Trauma is a deeply distressing or disturbing experience that overwhelms an individual’s ability to cope, often leading to lasting emotional, psychological, or physical effects. Trauma can result from a wide range of experiences, including but not limited to physical, emotional, or sexual abuse, accidents, natural disasters, violence, loss, or significant life changes. It also includes systemic and interpersonal experiences such as racism, discrimination, and marginalization, which can create ongoing harm and stress. Trauma can affect anyone, regardless of their background, and its impact can vary depending on the individual’s resilience, support systems, and the nature of the event. Healing from trauma often requires time, support, and appropriate interventions tailored to the individual’s experiences.  

About 4.1% of the U.S. adult population (over 8 million people) experiences PTSD. Both older and more recent research suggest that women are more likely to experience PTSD than men. 

A brief history of the diagnosis of PTSD  

Traumatic events have been observed to have impacts on people for some time and are described as early as in Homer’s The Iliad written in about the 8th century. A formal diagnosis of PTSD was introduced with the launch of the third edition of the Diagnostic and Statistical Manual (DSM) published by the American Psychiatric Association in 1980. This was a direct result of many Vietnam Veterans returning with a constellation of symptoms that fit that diagnosis. Advocacy from rape victim groups also helped conceptualize PTSD to be more than a war injury. 

Prior to that, “shell shock” (World War I) and “battle fatigue” (World War II) were the ways professionals conceptualized the impact of war trauma on soldiers. Over time it became clear that a subset of people exposed to the same life-threatening experiences would have similar symptoms. A diagnosis of PTSD added to the understanding of traumatic events as a cause of these symptoms and helped to focus research in this area. 

In the most recent version of the DSM, PTSD has been moved into its own category Trauma and Stressor Related Disorders rather than being included as a type of anxiety disorder. This grew out of the research showing that anger, depression or dissociation may also result in traumatic responses and were more complex than anxiety symptoms. 

Causes 

PTSD can occur at any age and is directly associated with exposure to trauma. Adults and children who have PTSD represent a relatively small portion of those who have been exposed to trauma. This difference is not yet well understood but we do know that there are risk factors that can increase a person’s likelihood of developing PTSD. Risk factors can include prior experiences of trauma, having limited social or family support, dealing with other stressors before or after the event, or a personal or family history of mental illness or substance use.  

We do know that for some, our “fight-or-flight” biological instincts, which can be lifesaving during a crisis, can leave us with ongoing symptoms. Because the body is busy increasing its heart rate, pumping blood to muscles, preparing the body to fight or flee, all our physical resources and energy are focused on getting out of harm’s way. Therefore, there has been discussion that the posttraumatic stress response may not a disorder per se, but rather a variant of a human response to trauma. 
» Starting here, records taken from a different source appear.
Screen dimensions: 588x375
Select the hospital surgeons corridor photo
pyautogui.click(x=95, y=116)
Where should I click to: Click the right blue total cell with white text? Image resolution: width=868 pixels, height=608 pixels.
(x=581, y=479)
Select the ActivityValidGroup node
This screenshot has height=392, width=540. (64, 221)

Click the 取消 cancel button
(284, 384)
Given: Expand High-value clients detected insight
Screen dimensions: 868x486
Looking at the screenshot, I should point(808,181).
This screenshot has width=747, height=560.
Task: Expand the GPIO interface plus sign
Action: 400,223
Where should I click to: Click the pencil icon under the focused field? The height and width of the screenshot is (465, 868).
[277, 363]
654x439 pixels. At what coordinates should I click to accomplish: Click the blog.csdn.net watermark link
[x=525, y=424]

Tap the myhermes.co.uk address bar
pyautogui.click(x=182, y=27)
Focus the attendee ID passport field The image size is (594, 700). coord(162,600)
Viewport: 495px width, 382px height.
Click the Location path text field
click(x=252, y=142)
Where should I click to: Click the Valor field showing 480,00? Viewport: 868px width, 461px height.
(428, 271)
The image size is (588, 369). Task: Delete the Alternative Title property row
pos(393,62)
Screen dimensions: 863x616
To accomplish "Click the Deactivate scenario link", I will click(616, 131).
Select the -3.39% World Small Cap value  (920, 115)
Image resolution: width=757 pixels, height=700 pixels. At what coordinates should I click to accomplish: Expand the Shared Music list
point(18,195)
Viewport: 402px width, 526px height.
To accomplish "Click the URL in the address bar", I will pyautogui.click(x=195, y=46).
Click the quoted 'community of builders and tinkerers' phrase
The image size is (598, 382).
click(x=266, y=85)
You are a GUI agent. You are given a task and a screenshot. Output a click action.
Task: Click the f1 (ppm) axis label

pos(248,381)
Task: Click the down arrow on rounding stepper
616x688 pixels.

PTSD can be considered a consequence of our body’s inability to effectively return to “normal” in the months after its extraordinary response to a traumatic event. 

Related Conditions 

Someone with PTSD may have additional mental health conditions, including: 

A person with PTSD may also experience thoughts of suicide or suicide attempts.  

The presence of a co-occurring condition can make it more challenging to treat PTSD. It’s important to know that successfully treating PTSD almost always also improves the symptoms of these related illnesses and successful treatment of the related illnesses usually improves PTSD symptoms.